Tomás Santos apuntó que, si mañana se rechaza la moción socialista, "se pondrá el alcalde en evidencia, que no está diciendo la verdad sólo por no tener el coraje para tomar una decisión política" e insistió en el que se trata de un edificio importante "no sólo por antigüedad o por ser de Fermín Alamo, sino por su valor sentimental".
La protección del patrimonio sentimental, según dijo, está avalado "por los más importantes arquitectos", a lo que sumó que la Ley regional de Patrimonio ampara que los entes locales tomen "medidas cautelares preventivas", lo mismo que mandata en línea semejante a la Consejería competente.
La norma regional define, además, "lo que es el patrimonio cultural e histórico, y el edificio del Servicio Doméstico entra en esa definición". "Por todo ello, la ley ampara al Ayuntamiento para que, de forma ejecutiva, tome la decisión más conveniente. Si el alcalde toma la decisión del derribo, será cosa suya, porque la ley le ampara para actuar", afirmó.

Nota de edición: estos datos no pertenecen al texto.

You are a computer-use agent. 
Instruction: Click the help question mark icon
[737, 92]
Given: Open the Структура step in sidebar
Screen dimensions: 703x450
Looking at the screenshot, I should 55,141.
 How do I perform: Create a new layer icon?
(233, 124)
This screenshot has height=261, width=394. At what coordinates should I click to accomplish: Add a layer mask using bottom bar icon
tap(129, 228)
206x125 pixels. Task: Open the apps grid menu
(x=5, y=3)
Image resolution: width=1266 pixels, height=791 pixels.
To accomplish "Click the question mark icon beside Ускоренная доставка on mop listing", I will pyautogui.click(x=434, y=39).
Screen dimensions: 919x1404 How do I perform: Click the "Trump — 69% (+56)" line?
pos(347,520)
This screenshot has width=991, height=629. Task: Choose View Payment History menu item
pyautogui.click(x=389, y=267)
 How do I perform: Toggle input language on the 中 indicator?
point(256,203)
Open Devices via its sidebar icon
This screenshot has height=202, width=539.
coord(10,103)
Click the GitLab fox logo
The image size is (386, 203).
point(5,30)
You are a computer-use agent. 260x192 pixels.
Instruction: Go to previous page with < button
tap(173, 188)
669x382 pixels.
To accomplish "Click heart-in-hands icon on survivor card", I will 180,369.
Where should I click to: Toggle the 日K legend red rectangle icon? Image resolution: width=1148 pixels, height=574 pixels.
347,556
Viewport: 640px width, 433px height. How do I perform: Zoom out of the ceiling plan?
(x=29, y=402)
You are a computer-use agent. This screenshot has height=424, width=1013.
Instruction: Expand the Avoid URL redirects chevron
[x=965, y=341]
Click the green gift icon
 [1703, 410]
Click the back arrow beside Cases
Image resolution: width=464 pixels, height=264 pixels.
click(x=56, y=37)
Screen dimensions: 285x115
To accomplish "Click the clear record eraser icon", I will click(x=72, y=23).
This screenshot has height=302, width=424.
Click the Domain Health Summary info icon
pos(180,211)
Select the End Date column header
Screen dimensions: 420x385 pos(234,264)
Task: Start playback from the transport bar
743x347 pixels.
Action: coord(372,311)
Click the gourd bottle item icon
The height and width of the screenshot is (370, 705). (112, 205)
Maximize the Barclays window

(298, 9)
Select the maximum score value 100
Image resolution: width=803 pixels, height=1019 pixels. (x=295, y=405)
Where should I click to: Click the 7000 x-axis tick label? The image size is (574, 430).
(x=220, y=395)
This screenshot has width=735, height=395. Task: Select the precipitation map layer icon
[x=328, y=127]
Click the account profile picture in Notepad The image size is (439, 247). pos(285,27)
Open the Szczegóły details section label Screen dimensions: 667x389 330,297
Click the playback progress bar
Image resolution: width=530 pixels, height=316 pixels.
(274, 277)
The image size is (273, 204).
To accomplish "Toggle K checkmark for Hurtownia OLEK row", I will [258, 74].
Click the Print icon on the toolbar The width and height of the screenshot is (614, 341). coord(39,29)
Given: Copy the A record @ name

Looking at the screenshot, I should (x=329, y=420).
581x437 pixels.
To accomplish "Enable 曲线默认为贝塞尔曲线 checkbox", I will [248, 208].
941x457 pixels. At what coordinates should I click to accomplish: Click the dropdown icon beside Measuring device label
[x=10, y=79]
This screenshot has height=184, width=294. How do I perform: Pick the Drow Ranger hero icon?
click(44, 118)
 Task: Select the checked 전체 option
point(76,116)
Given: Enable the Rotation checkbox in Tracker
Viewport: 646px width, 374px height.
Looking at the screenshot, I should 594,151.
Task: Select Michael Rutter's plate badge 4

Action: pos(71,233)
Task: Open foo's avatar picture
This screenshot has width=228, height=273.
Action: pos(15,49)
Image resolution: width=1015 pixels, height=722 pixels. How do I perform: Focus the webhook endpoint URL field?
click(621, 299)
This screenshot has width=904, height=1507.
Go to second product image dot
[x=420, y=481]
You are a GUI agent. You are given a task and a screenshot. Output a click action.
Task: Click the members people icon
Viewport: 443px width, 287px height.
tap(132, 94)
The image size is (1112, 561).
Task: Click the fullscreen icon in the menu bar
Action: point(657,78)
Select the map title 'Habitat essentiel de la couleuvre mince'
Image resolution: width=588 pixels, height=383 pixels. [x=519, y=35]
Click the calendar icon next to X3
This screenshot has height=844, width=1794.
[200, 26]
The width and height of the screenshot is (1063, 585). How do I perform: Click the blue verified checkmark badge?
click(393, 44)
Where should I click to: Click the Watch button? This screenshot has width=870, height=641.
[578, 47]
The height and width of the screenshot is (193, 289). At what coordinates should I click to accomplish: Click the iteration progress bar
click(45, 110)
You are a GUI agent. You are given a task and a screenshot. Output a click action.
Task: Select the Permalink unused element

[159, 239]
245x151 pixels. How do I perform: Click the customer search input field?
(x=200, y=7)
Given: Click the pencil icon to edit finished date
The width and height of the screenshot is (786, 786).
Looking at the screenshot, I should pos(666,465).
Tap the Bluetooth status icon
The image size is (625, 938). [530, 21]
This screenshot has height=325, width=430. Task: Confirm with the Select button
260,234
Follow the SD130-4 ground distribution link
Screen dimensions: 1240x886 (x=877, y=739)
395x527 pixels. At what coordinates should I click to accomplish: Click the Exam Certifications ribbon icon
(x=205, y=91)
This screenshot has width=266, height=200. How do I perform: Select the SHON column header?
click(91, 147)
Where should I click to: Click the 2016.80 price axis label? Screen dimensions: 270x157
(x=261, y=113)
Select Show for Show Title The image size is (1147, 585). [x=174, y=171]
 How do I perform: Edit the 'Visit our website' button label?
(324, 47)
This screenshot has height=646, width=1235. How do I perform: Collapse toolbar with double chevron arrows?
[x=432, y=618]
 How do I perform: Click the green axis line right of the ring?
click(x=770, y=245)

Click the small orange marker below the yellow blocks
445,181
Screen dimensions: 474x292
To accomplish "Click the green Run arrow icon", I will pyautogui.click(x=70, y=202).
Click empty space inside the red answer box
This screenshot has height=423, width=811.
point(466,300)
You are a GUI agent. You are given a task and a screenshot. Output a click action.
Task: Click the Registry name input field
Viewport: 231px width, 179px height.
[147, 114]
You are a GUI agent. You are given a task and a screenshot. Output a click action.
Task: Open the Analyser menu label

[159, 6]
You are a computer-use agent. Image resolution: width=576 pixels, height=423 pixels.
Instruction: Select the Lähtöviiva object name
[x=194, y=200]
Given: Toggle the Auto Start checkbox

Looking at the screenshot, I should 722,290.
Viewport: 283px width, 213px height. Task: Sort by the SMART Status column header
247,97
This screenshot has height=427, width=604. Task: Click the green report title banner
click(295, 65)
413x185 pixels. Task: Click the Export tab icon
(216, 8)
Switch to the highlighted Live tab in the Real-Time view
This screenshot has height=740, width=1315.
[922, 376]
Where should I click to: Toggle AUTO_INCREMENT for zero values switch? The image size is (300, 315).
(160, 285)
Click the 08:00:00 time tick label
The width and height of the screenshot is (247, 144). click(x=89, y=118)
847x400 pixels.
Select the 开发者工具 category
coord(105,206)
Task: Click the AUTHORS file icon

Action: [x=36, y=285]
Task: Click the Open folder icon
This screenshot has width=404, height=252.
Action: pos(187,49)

En su moción de mañana, el PSOE reclamará igualmente al equipo de Gobierno la ampliación del catálogo municipal de edificios protegidos, ya que, según recordó el concejal socialista Domingo Dorado, "lo que se hizo en 1997 fue sólo una adaptación de los edificios ya protegidos, no se dio ninguna ampliación del catálogo".
Por ello, consideró que tanto el alcalde como el edil de Desarrollo Urbano, José Musitu, "no dicen la verdad cuando hablan de que hace 10 años se hizo una revisión y que es pronto para hacer otra". Al contrario, indicó que "el catálogo actual tiene su origen en un Plan especial de 1979, son 26 años sin introducir ningún nuevo edificio".
En este sentido, recalcó que "son muchas las entidades, incluso la misma Comisión regional de Patrimonio, las que han pedido la ampliación", y puso los casos concretos de Maristas, la puerta del Convento de Madre de Dios o el antiguo Teatro Liceo, en la calle Ruavieja "para el que los mismos técnicos municipales hicieron un trabajo pidiendo aumentar su protección".